HOW TO COMPLETE THIS TASK:
Each line from the one holding "Wild Apricot (788, 1209)" to the last line below must be written out exactly, with no other output.

Stored entries:
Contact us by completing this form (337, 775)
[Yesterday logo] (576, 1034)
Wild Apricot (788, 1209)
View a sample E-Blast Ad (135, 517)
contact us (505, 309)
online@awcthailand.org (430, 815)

REPLY:
Wild Apricot (788, 1209)
View a sample E-Blast Ad (135, 517)
contact us (505, 309)
online@awcthailand.org (430, 815)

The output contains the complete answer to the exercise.